The Biden administration has withdrawn some 225,000 acres of national forest land in northern Minnesota from mineral leasing, protecting a swath of the watershed that adjoins the Boundary Waters Canoe Area Wilderness.
The decision follows a 16-month review on whether the minerals lying under Superior National Forest should be open to extraction. The Department of Interior concluded the land should be protected for 20 years, the maximum possible without congressional approval.
In a study released in 2022, the U.S. Forest Service concluded that hard-rock mining on the land risked contaminating the Boundary Waters, even with mitigation measures in place.

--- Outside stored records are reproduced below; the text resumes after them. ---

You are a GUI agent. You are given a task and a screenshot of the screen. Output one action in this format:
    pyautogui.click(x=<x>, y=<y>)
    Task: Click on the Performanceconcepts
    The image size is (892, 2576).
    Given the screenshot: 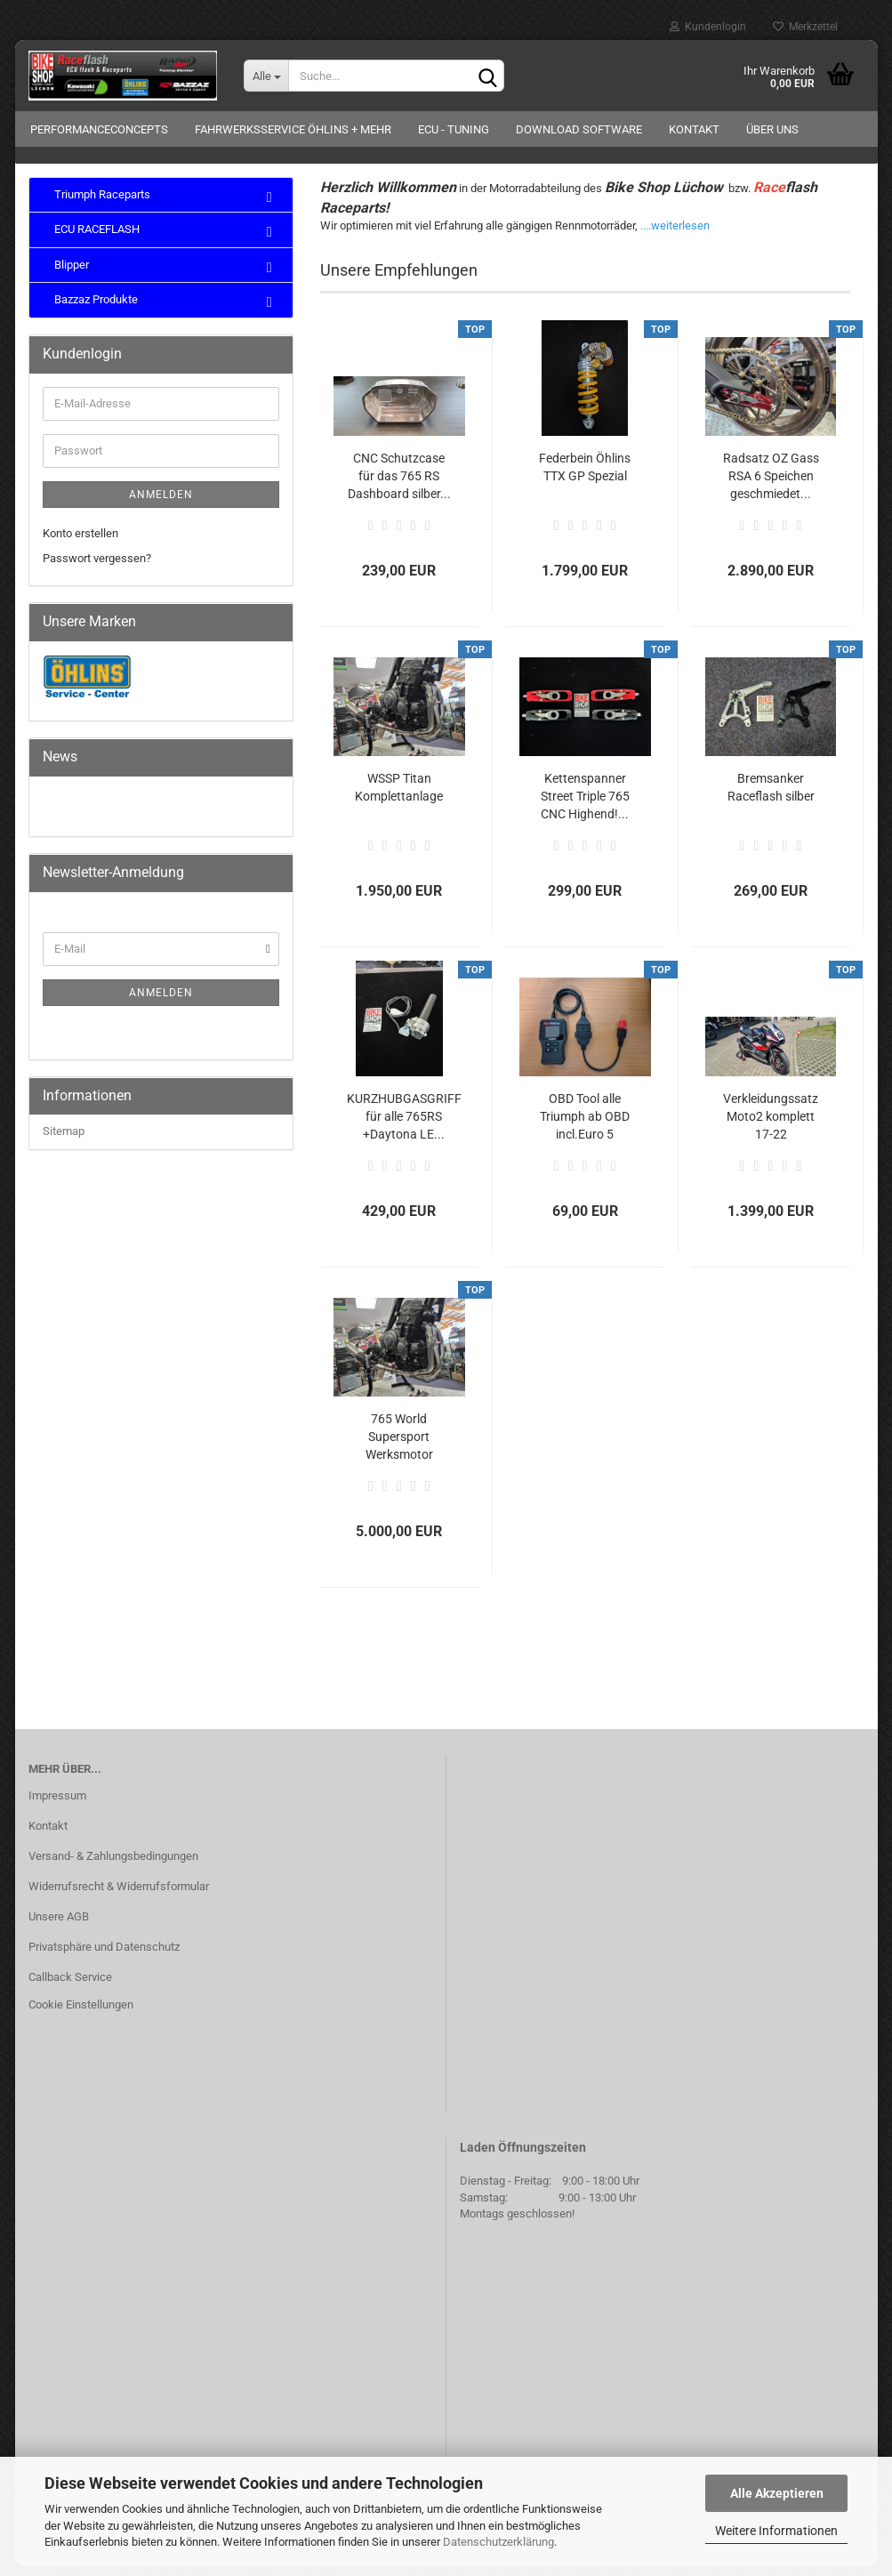 What is the action you would take?
    pyautogui.click(x=99, y=129)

Superior National Forest is part of the Rainy River watershed, which flows into the Boundary Waters. It is also part of land ceded in an 1854 treaty by Ojibwe tribes in Minnesota, and members of these bands retained rights to hunt, fish and gather on these lands.
"Protecting a place like Boundary Waters is key to supporting the health of the watershed and its surrounding wildlife, upholding our Tribal trust and treaty responsibilities, and boosting the local recreation economy," Interior Secretary Deb Haaland said in a statement Thursday.
It's the second big move in federal land protection this week. On Wednesday, the Biden administration said it would not allow roads or logging on some 9 million acres of temperate rainforest in Alaska's nearly 17 million-acre Tongass National Forest.
There are no active mineral leases on the Minnesota land that was withdrawn from mining, but the long-planned Twin Metals mine was slated for the area, near Ely. Twin Metals, a subsidiary of Chilean mining giant Antofagasta, lost its mineral leases when the Biden administration canceled them at the beginning of 2022. The company sued the federal government later in the year to have them restored. The suit is pending in federal court.
Kathy Graul, a spokeswoman for Twin Metals, wrote in an email that the company was "deeply disappointed and stunned" by the new moratorium.